Он заговорил официальным тоном, стремясь соблюдать формальности.
— Признаетесь ли вы в том, что обесчестили донью Анну… дочь дона Гонсало де Уллоа?
По мере того как силы покидали мое тело, уходила и последняя надежда на помощь маркиза. Наверняка он дал свое согласие, а то и сам лично организовал мой арест. Вне всяких сомнений, он желал убрать меня с дороги, а заодно воспользоваться возможностью и узнать, успел ли я соблазнить его невесту.
— Нет! — вырвалось у меня вместе со стоном.
— Вы лжете! — закричал он.
— Это правда… — едва выговорил я.
Теперь палач крутил колесо не переставая. Боль все нарастала и нарастала, слабея лишь в те мгновения, когда он перехватывал колесо поудобнее. В тот момент, когда мое сознание почти угасло, я вспомнил то, что читал о пытках в библиотеке маркиза. Сначала выворачивают плечевые суставы, затем локти и колени, а после того как позвоночник оказывается растянутым более чем на шесть дюймов, человек обречен остаться калекой.

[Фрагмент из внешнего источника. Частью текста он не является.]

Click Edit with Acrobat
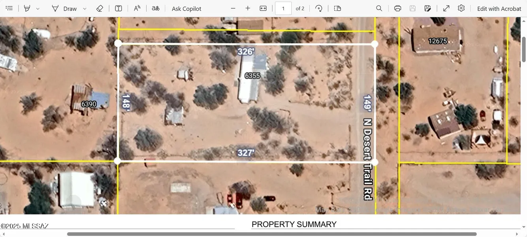Image resolution: width=527 pixels, height=237 pixels. tap(499, 8)
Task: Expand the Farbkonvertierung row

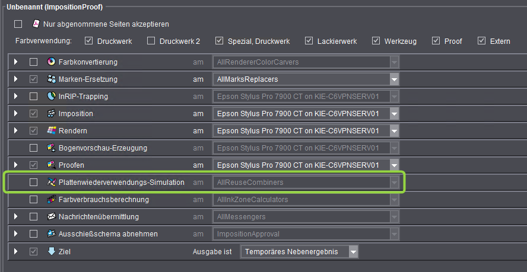Action: click(16, 62)
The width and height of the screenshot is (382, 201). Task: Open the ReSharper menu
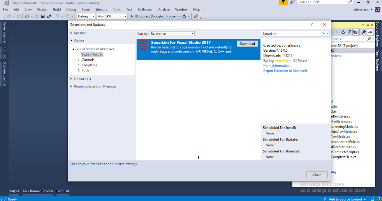[145, 10]
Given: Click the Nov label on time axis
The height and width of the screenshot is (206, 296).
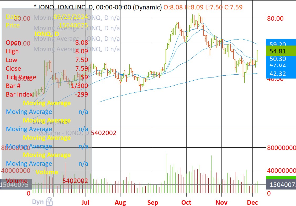Looking at the screenshot, I should coord(221,203).
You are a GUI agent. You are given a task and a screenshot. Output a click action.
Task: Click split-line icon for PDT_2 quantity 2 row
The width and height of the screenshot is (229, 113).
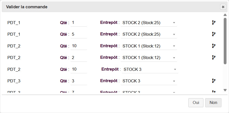[x=214, y=58]
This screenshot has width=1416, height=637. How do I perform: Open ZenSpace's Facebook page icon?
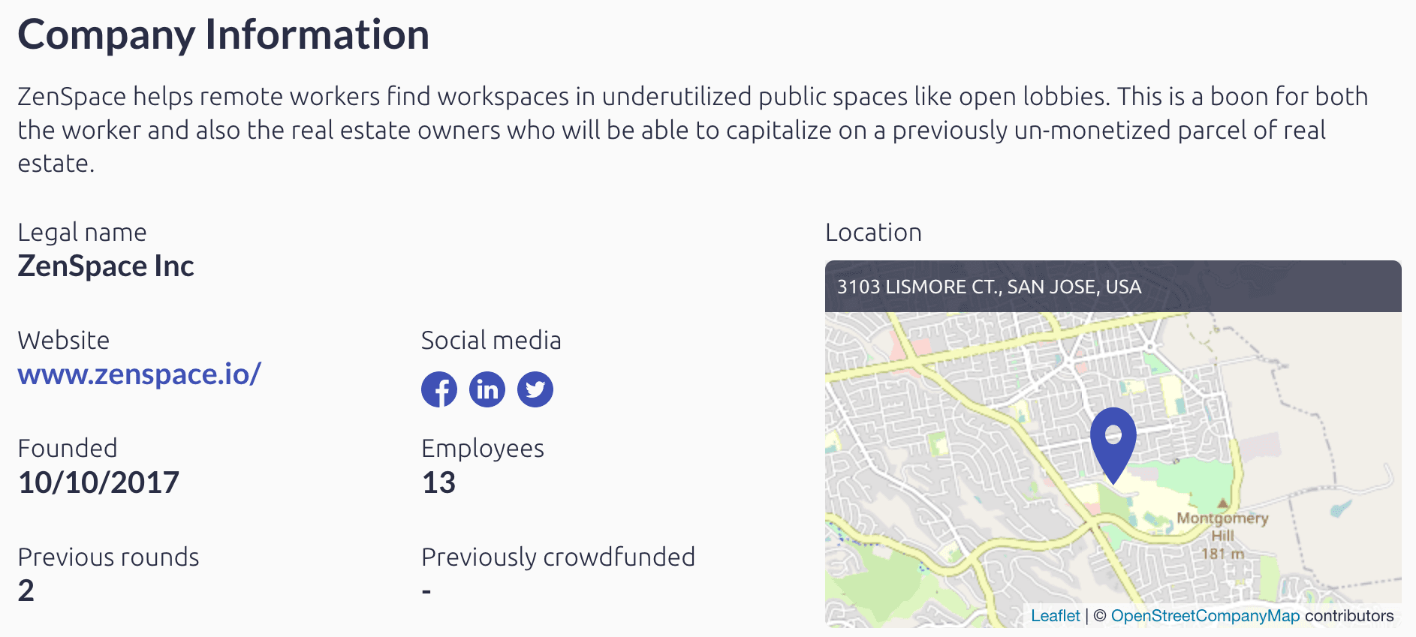(x=439, y=389)
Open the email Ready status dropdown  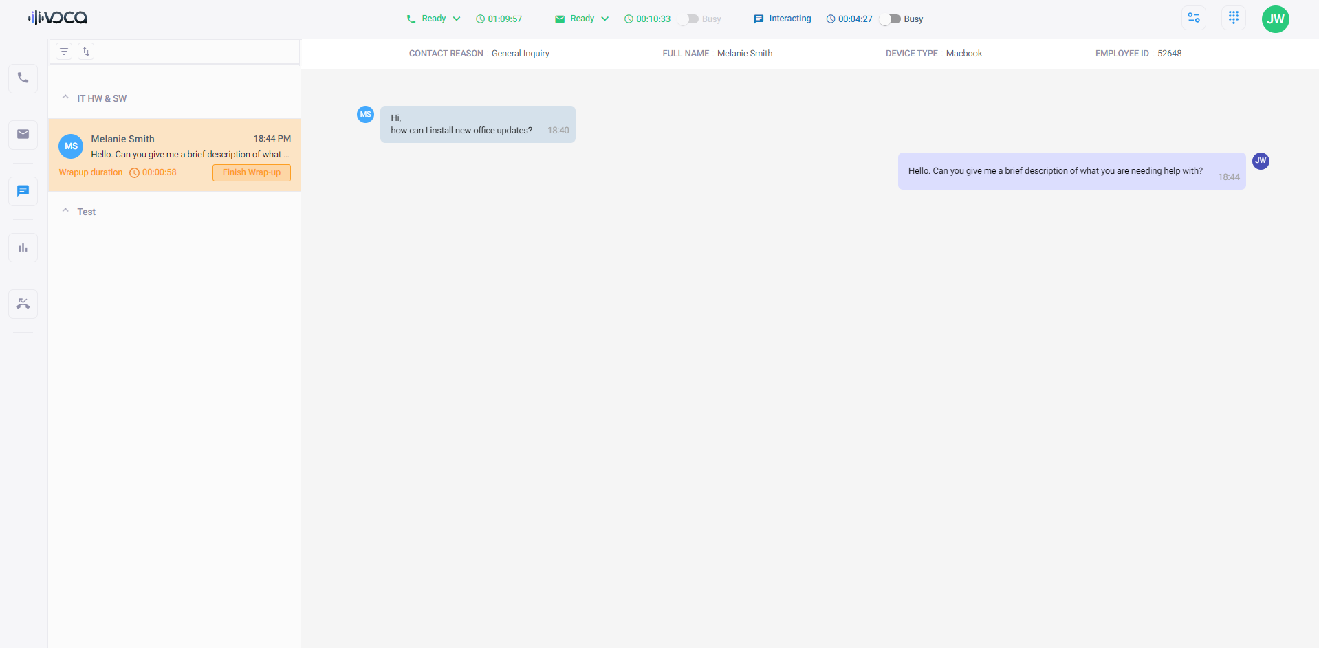point(582,19)
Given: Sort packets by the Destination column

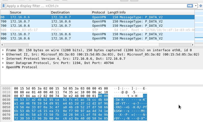Looking at the screenshot, I should [71, 12].
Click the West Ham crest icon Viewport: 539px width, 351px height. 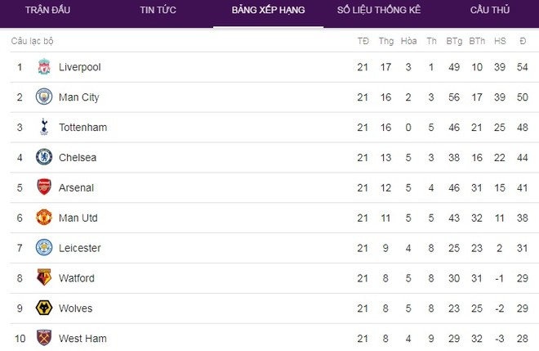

Я почувствовал, что меня разрывает на части. Боль превратилась в огонь, пылающий в каждом суставе, но больше всего в моем больном колене. Палач продолжал поворачивать колесо, время от времени посматривая, не готов ли я сдаться. Веревки рассекали мои кисти и щиколотки, словно ножи. Мое лицо исказилось от муки, но я сдерживал крик в груди, поскольку не желал доставлять удовольствие своим мучителям.
Наконец я впал в забытье. Ко мне снизошла донья Анна и, удерживая веревки руками, поцеловала меня. Она прошептала мне на ухо, что наша любовь никогда не умрет, что любовь бессмертна. Ее слова придали мне сил, и я, напрягшись, потянул веревки к себе, не давая колесу поворачиваться. Палач взглянул на меня с удивлением и с силой налег на колесо. Теперь меня не могла спасти даже помощь доньи Анны, и я понимал, что если мои суставы будут вывихнуты, не останется ни малейшей надежды на побег.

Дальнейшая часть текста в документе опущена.